- [EXCERPT TO READ]:
----------

Freezing Squash

IMG_0040Our squash plants are taking over the northern hemisphere.  At least that’s how it’s starting to feel.

These behemoths are sending their seemingly endless tendrils into every garden recess and producing blossoms and fruit like there’s a cash prize for the most prolific plant.

Dave went down to Brooklyn today for the weekly restaurant run and so we did the usual early-morning-pick beforehand.  In addition to all the other garden goodies, we sent him off with a huge bag of squash blossoms, a ridiculous amount of yellow crooknecks, a good haul of delicatas, some really crazy big cocozelles, and a single ripe butternut.  As he drove away, I looked around the squash bed and realized that I was still, somewhat literally, up to my elbows in ripe squash.  All of our picking hadn’t made a dent.

The real problem, though, is that none of us are particularly crazy about eating squash.

I mean, squash is okay; it’s just not something any of us get really excited about.  Something else always sounds better when given a choice.  But I was standing in my garden surrounded by all this beautiful fruit and had to make a decision.  I started thinking about Squash Potential.  I thought of squash fritters, squash cake, squash muffins.  I thought about squash fritters again.  Then once more.  On my fourth fritter fantasy, I decided that it was time to freeze some squash so that we could enjoy these lovelies in the middle of the winter.

----------

- [GIVEN DATA]:
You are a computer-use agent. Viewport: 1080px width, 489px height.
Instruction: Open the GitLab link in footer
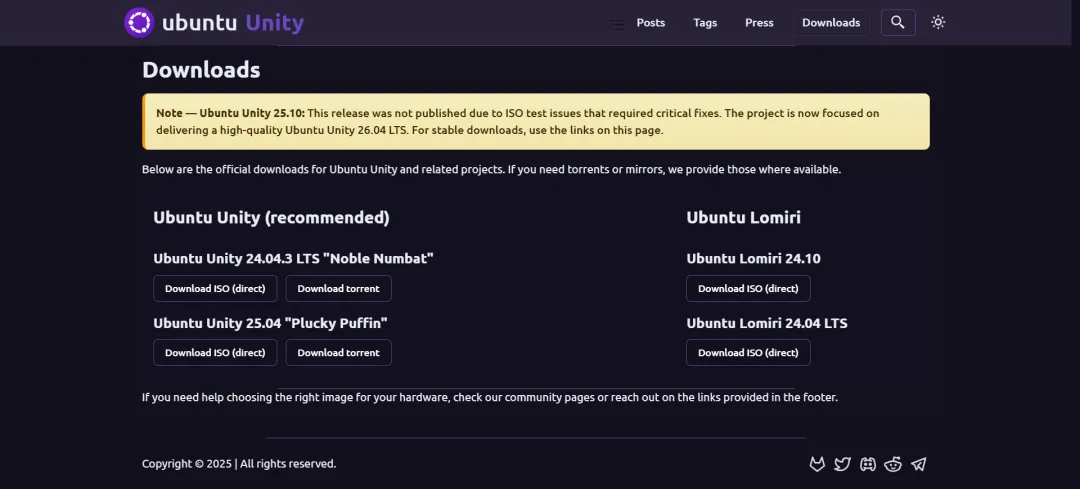tap(817, 464)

----------

- [SET OF TASKS]:
- A) Based on the post about freezing squash, mark each statement yes or no, and quote the words from the post that settle it: (i) Dave took only one ripe butternut with him to Brooklyn. (ii) The early-morning pick noticeably reduced the ripe squash left in the bed. (iii) Everyone in the household is very enthusiastic about eating squash.
- B) Pick up the post about freezing squash right after its final sentence and keep writing.
The listing plays no part in what comes next.

- [TASK-BY-TASK ANSWERS]:
- A)
(i) Yes: "a single ripe butternut"
(ii) No: "All of our picking hadn’t made a dent."
(iii) No: "none of us are particularly crazy about eating squash."

- B)
IMG_0043There are two way that I know to freeze squash.  One is to wash it, slice it, blanch it in boiling water for 30 seconds, and then transfer it to an ice bath to stop the cooking.  The squash is then ready to bag and freeze until you wish to use it.  I did this with about 1/4 of the squash because this is not the format necessary for squash fritters and, if I hadn’t already mentioned it, I really like squash fritters.

IMG_0046The other method is to wash it, grate it on the large side of a box grater, and bag it.  This is simpler and messier and more fun.  I like to freeze grated squash in either one or two cup portions to make thawing for a recipe easier.  This way, I’m not thawing more than I need.

So now I have enough squash to get through the winter but the plants just keep on producing.  This is a wonderful problem to have and don’t think for a moment I’m not insanely grateful that our garden has succeeded this year.  I’m just warning friends and neighbors ahead of time that there might be clandestine squash deliveries in the dead of night.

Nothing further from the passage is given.